Objectives: Colorectal cancer (CRC), the third most common cancer in the USA, is a leading cause of cancer-related death worldwide. Up to 60% of patients develop liver metastasis (CRLM). Treatments like radiation and ablation therapies require disease segmentation for planning and therapy delivery. For ablation, ablation-zone segmentation is required to evaluate disease coverage. We hypothesize that fully convolutional (FC) neural networks, trained using novel methods, will provide rapid and accurate identification and segmentation of CRLM and ablation zones.
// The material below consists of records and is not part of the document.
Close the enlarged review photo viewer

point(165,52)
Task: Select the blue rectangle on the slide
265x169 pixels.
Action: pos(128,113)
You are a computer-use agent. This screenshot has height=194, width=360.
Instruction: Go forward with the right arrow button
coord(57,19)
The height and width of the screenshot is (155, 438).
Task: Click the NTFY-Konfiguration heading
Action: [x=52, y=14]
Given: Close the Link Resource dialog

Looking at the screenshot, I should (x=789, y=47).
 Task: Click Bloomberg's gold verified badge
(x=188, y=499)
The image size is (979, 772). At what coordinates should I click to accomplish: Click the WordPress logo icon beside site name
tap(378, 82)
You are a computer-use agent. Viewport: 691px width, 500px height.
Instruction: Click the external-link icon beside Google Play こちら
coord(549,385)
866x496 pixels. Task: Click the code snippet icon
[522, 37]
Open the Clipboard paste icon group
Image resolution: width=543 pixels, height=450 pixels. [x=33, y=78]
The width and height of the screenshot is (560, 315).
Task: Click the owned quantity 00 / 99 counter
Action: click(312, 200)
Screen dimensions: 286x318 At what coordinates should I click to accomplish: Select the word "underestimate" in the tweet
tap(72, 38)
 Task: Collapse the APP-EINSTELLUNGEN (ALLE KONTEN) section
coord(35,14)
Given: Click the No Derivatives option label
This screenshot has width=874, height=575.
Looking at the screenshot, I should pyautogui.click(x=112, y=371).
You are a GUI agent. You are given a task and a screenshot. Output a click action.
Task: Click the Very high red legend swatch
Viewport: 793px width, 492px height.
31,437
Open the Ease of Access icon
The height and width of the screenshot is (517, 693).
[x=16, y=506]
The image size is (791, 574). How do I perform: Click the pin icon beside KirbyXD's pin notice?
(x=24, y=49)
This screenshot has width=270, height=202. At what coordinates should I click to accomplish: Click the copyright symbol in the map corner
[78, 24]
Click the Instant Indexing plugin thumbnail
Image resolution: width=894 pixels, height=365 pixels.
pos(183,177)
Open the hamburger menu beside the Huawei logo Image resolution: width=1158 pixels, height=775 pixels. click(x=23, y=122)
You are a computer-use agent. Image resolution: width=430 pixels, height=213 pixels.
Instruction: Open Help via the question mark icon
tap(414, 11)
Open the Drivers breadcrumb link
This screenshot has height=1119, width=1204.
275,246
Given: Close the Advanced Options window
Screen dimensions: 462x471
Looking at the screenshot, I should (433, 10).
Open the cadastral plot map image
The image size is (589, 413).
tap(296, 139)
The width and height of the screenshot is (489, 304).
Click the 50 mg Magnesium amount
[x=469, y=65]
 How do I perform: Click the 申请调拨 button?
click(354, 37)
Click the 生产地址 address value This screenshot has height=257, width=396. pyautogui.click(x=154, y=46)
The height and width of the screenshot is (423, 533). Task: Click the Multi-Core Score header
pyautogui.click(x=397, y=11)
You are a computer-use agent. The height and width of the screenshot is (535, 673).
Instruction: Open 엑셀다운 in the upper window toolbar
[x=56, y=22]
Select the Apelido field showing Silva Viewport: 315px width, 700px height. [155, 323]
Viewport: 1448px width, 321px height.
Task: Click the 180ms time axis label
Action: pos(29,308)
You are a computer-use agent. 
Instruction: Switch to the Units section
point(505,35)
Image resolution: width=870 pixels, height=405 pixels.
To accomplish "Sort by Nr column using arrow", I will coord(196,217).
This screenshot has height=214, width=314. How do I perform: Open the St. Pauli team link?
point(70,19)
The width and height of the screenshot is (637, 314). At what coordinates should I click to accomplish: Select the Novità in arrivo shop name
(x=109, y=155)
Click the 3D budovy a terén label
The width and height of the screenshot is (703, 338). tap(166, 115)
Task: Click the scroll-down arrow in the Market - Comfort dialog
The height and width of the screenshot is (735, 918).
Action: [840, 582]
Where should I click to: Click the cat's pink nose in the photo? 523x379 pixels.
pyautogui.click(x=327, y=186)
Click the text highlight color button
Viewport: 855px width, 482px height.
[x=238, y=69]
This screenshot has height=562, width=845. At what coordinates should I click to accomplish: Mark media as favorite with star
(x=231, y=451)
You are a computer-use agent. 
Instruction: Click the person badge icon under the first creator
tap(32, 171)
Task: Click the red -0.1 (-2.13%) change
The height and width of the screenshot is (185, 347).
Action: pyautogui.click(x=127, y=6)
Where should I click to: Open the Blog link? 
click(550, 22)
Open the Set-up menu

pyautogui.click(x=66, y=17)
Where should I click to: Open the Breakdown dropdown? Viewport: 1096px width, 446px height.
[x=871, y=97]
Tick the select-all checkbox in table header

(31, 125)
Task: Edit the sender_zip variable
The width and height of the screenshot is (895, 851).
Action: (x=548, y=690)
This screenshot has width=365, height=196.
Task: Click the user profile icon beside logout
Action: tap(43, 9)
Methods: Four FC model styles were investigated: Standard 3D-UNet, Residual 3D-UNet, Dense 3D-UNet, and Hybrid-WNet. Models were trained on 92 patients from the liver tumor segmentation (LiTS) challenge. For the evaluation, we acquired 15 patients from the 3D-IRCADb database, 18 patients from our institution (CRLM = 24, ablation-zone = 19), and those submitted to the LiTS challenge (n = 70). Qualitative evaluations of our institutional data were performed by two board-certified radiologists (interventional and diagnostic) and a radiology-trained physician fellow, using a Likert scale of 1-5.

Results: The most accurate model was the Hybrid-WNet. On a patient-by-patient basis in the 3D-IRCADb dataset, the median (min-max) Dice similarity coefficient (DSC) was 0.73 (0.41-0.88), the median surface distance was 1.75 mm (0.57-7.63 mm), and the number of false positives was 1 (0-4). In the LiTS challenge (n = 70), the global DSC was 0.810. The model sensitivity was 98% (47/48) for sites ≥15 mm in diameter. Qualitatively, 100% (24/24; minority vote) of the CRLM and 84% (16/19; majority vote) of the ablation zones had Likert scores ≥4.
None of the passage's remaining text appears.